Page 100 du volume de la collection Folio (1973) :

Isabel eut un moment d’hésitation. Je m’efforçai de prendre un air indifférent, qui la fit sourire. Elle reprit :

– Elle [= doña Camilla] avait reçu un billet qui l’avait bouleversée. Et, [sic] c’est après cela qu’elle avait décidé d’aller au palais.

– …

– Je ne sais de qui était le billet.

– Vous croyez qu’elle a su que Conception serait exhibée comme elle l’a été ?

Elle fit un geste d’incertitude, mais je vis qu'elle le croyait.

 

Page 118 :

Quand [Conception] fut sortie, [Jaime] resta muet.

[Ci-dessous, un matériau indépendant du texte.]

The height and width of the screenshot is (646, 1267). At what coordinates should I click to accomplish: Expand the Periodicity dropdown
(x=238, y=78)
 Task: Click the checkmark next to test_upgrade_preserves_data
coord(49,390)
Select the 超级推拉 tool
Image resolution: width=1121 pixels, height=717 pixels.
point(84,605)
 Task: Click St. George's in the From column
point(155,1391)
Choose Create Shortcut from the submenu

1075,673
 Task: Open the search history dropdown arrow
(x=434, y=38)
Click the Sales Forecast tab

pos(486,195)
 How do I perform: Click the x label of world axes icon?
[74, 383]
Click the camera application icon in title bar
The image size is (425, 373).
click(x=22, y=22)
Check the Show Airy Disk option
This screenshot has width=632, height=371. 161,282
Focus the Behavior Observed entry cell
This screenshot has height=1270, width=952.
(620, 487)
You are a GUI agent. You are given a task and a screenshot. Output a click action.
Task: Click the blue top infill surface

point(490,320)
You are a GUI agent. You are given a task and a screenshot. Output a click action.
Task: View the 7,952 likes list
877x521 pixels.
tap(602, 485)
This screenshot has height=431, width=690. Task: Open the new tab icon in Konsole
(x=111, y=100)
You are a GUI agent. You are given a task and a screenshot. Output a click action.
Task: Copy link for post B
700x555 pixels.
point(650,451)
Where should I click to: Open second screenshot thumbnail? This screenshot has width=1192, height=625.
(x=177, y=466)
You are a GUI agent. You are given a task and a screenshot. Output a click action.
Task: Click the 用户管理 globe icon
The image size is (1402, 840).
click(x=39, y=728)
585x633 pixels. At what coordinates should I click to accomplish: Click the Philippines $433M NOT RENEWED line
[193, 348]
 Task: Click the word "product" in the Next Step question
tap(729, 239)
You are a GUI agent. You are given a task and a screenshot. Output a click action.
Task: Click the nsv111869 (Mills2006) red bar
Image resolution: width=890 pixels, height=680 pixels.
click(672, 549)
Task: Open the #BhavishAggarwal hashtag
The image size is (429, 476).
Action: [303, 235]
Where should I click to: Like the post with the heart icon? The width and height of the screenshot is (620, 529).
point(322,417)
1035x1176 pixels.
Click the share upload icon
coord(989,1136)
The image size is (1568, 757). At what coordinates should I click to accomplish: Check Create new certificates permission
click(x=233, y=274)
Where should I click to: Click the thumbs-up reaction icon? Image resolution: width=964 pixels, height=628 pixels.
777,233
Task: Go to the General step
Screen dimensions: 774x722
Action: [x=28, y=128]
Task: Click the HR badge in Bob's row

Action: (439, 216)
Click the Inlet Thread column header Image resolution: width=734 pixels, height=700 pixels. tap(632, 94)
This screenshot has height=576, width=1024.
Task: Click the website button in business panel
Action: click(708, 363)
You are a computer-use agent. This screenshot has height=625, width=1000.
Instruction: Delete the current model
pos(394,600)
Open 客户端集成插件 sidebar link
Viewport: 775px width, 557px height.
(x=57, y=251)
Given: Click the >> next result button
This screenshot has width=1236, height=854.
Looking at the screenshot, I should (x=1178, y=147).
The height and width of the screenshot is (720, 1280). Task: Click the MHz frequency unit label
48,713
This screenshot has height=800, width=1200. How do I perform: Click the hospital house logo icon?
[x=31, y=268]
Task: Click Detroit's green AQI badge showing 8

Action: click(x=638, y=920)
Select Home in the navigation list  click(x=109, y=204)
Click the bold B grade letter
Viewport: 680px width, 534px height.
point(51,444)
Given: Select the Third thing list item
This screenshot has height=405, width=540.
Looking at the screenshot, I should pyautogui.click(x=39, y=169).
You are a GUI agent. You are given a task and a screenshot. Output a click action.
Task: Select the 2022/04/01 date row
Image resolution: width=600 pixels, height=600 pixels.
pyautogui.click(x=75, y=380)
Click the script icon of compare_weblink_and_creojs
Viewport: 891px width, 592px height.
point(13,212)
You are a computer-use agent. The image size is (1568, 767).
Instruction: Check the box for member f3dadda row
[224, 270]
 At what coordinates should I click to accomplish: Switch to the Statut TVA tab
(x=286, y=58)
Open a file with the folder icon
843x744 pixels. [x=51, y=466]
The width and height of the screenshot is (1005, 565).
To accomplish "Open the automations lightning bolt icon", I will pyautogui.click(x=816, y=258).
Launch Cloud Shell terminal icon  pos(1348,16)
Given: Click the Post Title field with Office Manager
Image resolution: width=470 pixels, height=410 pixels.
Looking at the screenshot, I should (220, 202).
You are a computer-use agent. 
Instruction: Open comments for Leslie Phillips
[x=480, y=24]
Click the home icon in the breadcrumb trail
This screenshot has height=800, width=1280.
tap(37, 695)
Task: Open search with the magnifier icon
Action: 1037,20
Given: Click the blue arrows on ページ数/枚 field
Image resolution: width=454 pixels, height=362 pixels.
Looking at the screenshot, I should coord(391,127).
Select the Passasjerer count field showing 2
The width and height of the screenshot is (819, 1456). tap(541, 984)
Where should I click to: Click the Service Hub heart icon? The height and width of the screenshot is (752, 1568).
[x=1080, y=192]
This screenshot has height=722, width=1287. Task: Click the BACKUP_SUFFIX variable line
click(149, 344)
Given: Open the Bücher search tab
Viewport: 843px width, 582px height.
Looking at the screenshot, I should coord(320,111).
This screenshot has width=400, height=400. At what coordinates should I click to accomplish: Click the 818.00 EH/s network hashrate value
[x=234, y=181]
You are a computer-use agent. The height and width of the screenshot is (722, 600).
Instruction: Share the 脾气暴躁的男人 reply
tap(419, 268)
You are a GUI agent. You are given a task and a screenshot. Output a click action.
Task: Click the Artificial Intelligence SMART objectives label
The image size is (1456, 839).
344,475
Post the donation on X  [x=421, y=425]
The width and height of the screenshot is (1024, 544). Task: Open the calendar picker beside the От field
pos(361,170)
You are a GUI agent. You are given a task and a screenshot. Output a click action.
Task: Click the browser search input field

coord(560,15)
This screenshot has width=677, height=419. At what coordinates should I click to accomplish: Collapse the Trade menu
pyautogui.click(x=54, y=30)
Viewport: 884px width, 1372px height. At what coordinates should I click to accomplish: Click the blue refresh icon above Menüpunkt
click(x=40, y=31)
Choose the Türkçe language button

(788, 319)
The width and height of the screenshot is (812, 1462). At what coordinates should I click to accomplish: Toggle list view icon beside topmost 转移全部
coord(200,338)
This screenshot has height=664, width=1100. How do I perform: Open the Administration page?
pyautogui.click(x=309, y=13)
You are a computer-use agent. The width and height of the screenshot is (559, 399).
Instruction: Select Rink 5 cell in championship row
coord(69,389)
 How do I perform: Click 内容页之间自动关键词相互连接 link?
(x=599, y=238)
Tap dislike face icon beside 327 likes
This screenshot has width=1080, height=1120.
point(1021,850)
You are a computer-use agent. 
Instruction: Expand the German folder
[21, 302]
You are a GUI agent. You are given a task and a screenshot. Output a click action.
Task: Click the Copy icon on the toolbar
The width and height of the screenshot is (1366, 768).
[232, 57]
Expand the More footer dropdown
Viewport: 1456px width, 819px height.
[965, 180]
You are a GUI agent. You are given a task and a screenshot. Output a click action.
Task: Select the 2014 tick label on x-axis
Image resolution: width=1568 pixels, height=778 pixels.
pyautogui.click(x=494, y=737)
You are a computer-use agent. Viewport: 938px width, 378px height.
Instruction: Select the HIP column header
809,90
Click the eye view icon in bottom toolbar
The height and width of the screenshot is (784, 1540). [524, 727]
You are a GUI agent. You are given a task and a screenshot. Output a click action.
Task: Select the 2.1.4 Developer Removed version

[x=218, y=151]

– Camilla t’aime, finis-je par dire.

– …

– Elle t’aime, elle est désespérée. Elle ne comprend pas.

– Tu comprends, toi ?

– Je crois comprendre. Je crois comprendre ce qui s’est passé entre vous, mais non ce qui s’est passé au palais.

 

Quelques décennies plus tard, le procédé est adopté par Patrick Modiano, par exemple dans le chapitre V de Livret de famille (éditions Gallimard, collection NRF, 1977, p. 50, puis Folio, p. 59) :

De temps en temps, mon père ouvrait la bouche et attrapait au vol une pastille qu’il avait lancée en l’air d’une pichenette de l’index. Il se leva, prit sa vieille serviette noire et en sortit un dossier dont il tournait [sic : temps mal choisi] les feuilles, lentement. Et il soulignait des lignes au crayon.

– Dommage que nous n’ayons pas trouvé une paire de bottes à ta taille, dit pensivement mon père en levant la tête de son dossier.

– …

– Mais Reynolde t’en prêtera.

– …

– Et le pantalon de cheval ? Tu crois qu’il t’ira bien ?

– Oui, papa.

 

Que devons-nous conclure de la lecture de ces extraits ? Qu’une astuce, une marque de désinvolture ou d’irréflexion, a reçu la caution de quelques écrivains de valeur.